El viaje en la versión del tambor es largo. Cuando por fin se hace la luz, la superficie del mar se ha deshelado y la muchacha esqueleto sale de las aguas. Pero la supervivencia es difícil en la nieve. Entonces, sucede algo infinitamente bello. Ella construye un iglú, se refugia en su interior y cansada del viaje no tarda en dormirse. Sueña con aceite de foca y una piel para abrigarse. Cuando se despierta, no puede evitar asombrarse: durante la noche, enfrente, alguien ha construido otro iglú ¡igual al de sus padres! La familia sigue velando por ella. Dentro no hay nadie, pero sí algo, todo lo que ha soñado: una vasija con aceite de foca y una piel. Es así como la mujer esqueleto consigue sobrevivir. Todo lo que sueña aparece en el iglú mágico, todo menos la carne que le falta.
Un día, en medio de la soledad llegan dos cazadores (de nuevo el número dos, dos osos, dos cazadores). Ella se alegra, ¡se siente tan sola!, pero su imagen los aterroriza y huyen. Cuando llegan al poblado, los cazadores anuncian que junto al mar vive un monstruoso esqueleto. Todos se refugian en sus iglús, temerosos, todos, menos un anciano que tomando una piel de caribú va a su encuentro. El anciano no tiene miedo porque, al igual que la muchacha esqueleto, conoce la vida en profundidad.
Ella lo espera a la entrada del iglú. En silencio lo invita a pasar. En silencio lo invita a cenar. Luego, con un gesto, le pide que con la piel le haga un tambor. Cuando el anciano termina, la muchacha esqueleto agarra el tambor, lo toca y comienza a cantar.
Aquí es donde las dos versiones convergen. Ambas, mujer y muchacha, cantan y realizan acciones distintas que a mí se me antojan similares: la muchacha que no se quería casar toca el tambor buscando un latido conjunto para ella y el anciano que la acompaña; la otra, la mujer esqueleto del cuento de Tim, mientras canta, intercambia los corazones que percuten en el interior de sus pechos, en el de el hombre pone el corazón de ella y en el pecho de ella el de él.
En ambos casos el canto y el ritmo como esencia del cambio. Y siguiendo esa cadencia de vida, la carne brota de nuevo sobre los esqueletos. De ese modo, la mujer y el hombre entrelazan sus soledades y se renuevan.

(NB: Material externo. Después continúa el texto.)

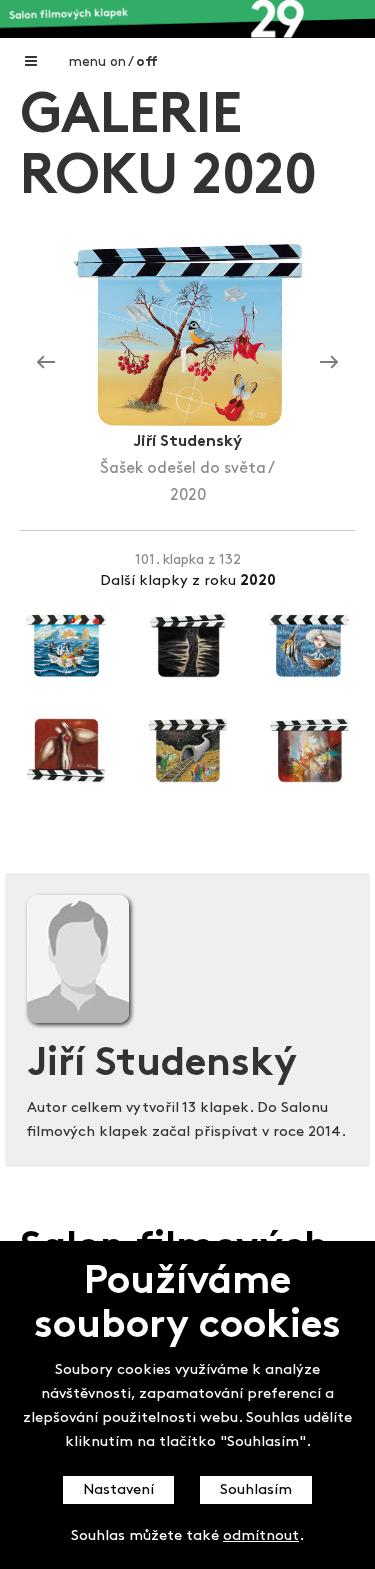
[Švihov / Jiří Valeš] (329, 363)
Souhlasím (256, 1490)
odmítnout (261, 1536)
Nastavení (118, 1490)
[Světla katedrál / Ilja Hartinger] (46, 363)
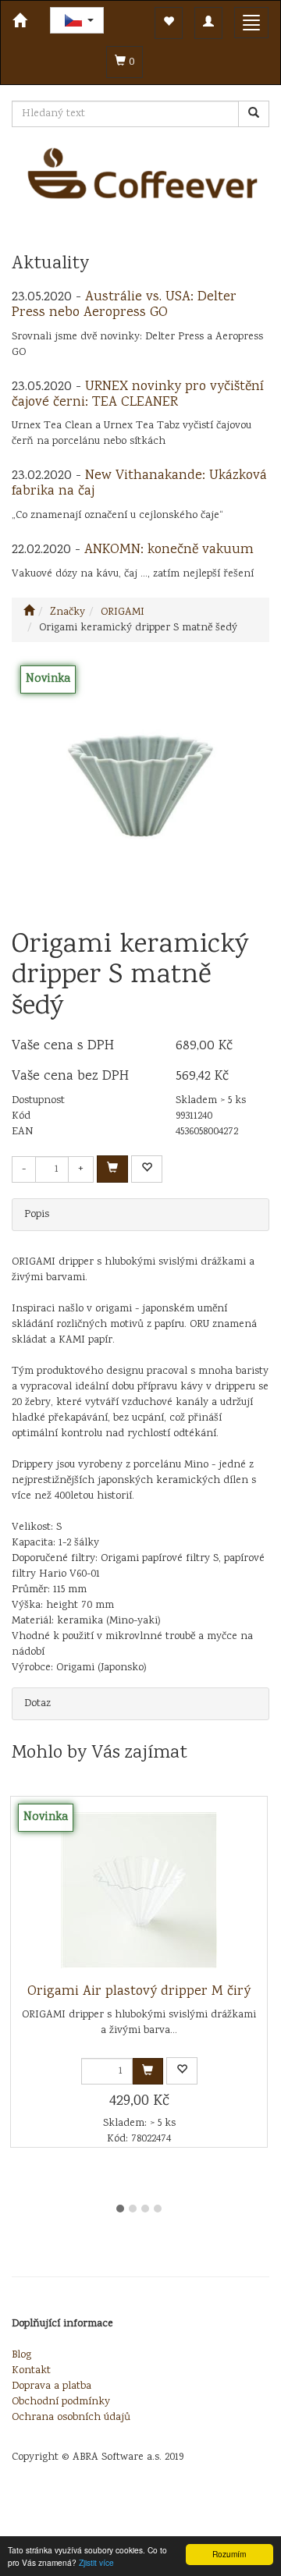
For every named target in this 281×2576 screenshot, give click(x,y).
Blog (21, 2355)
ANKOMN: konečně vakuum (169, 550)
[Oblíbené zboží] (169, 23)
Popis (36, 1214)
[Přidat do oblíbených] (146, 1169)
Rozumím (229, 2554)
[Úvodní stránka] (28, 612)
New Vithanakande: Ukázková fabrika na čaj (139, 484)
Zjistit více (96, 2562)
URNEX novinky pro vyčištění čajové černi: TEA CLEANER (138, 395)
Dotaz (37, 1704)
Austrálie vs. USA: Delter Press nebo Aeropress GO (124, 305)
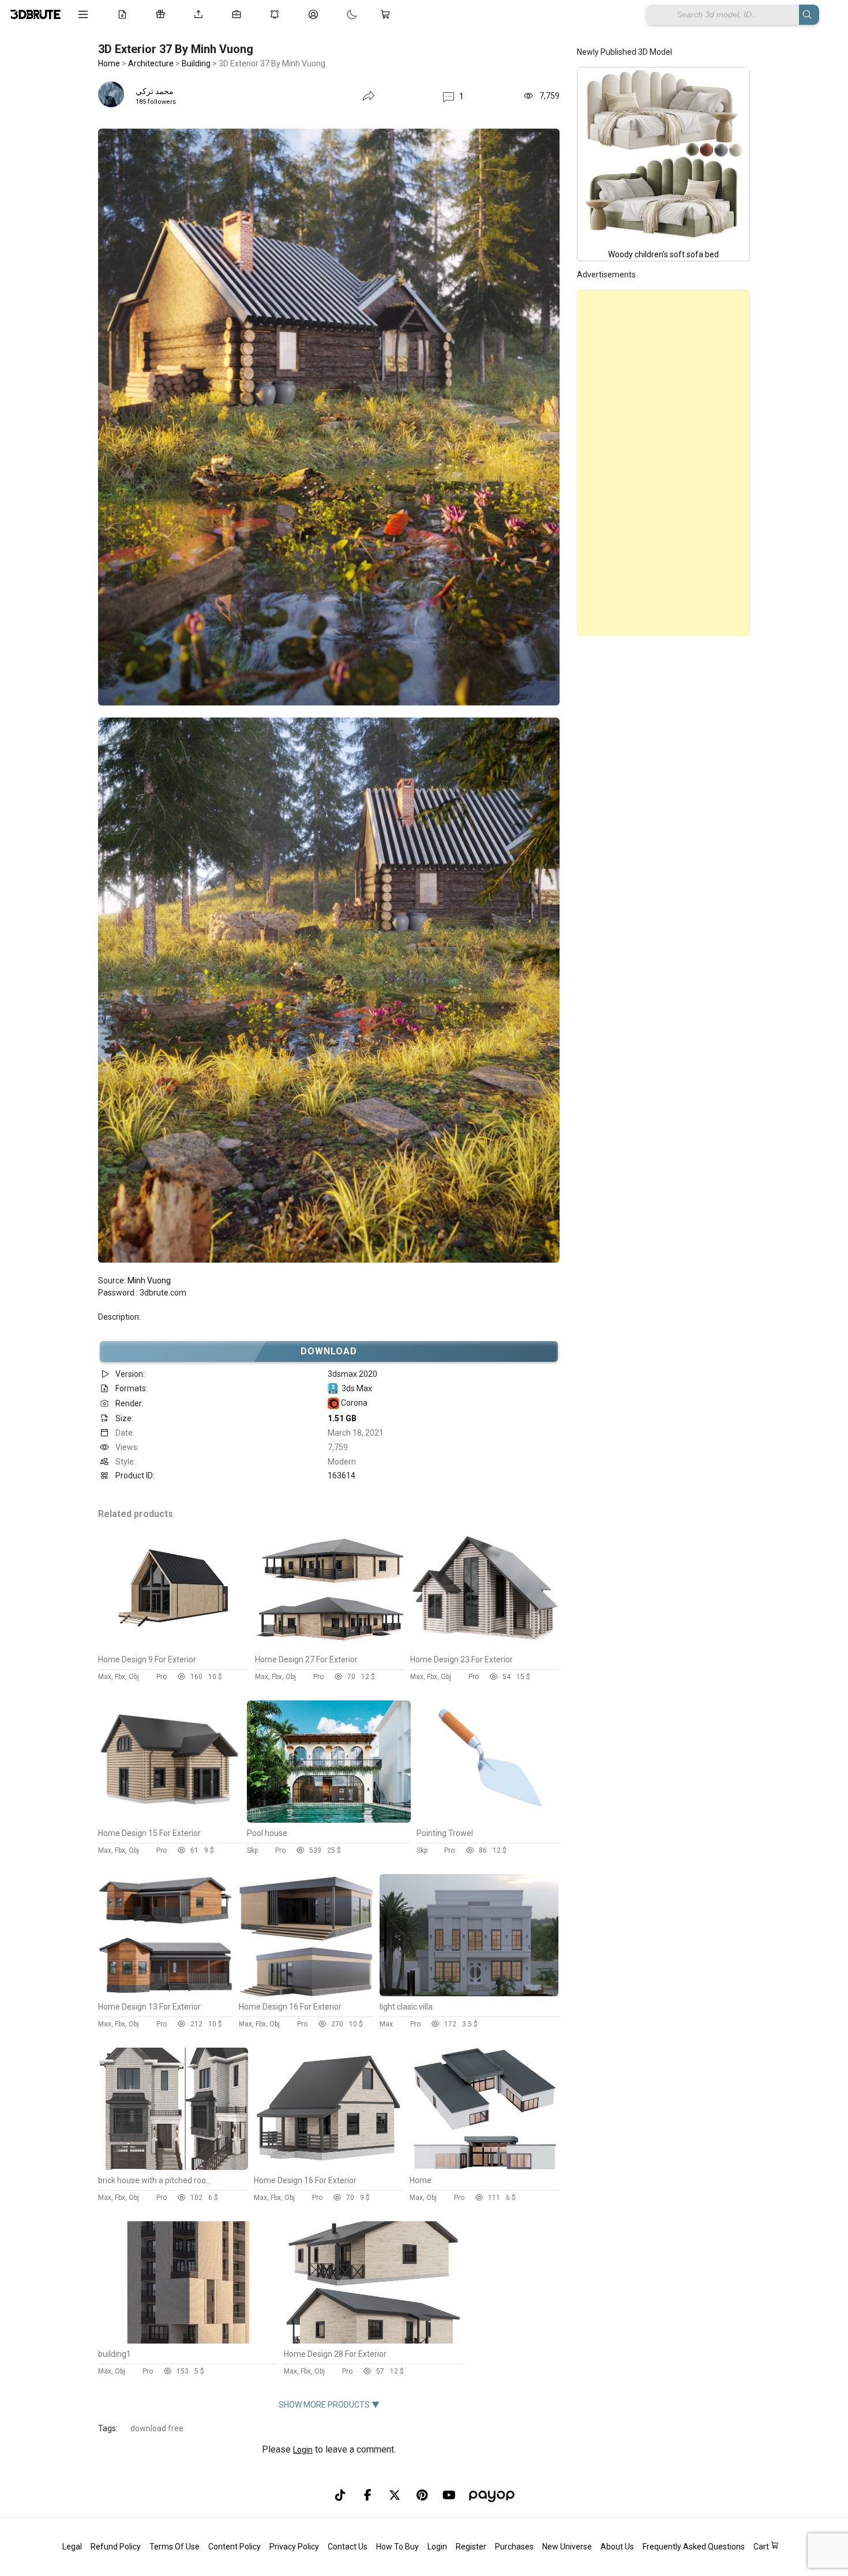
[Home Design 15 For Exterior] (169, 1819)
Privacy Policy (294, 2546)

Desde hace tiempo mantengo las dos versiones en mi repertorio.
El tambor mágico me trae resonancias de esas oscuridades que como mujer he visitado y de las melodías vitales que me han devuelto a la luz. Al mismo tiempo, cuando lo cuento, imagino a la mujer esqueleto vibrando al son de esos cánticos de garganta que tanto me impresionan. Y me animo a seguir indagando en la cultura inuit de la que aún me queda tanto por descubrir.
De La mujer esqueleto tengo, sin embargo, algo muy íntimo, algo que, paradójicamente, mucha gente habéis compartido, el eco de la voz de Tim Bowley guiándome por el sendero del cuento, su don para crear poesía con la palabra, sus imágenes capaces de condensar todas las contradicciones: la belleza y el horror, la duda y la certeza, la soledad desgarrada y la compenetración más profunda, la sabiduría y la inocencia.

Cada cuento es un tesoro y para mí La mujer esqueleto es de los más grandes.

Charo Pita

 Este artículo pertenece al BOLETÍN Nº 55 de AEDA - INUIT. Las historias del gran norte.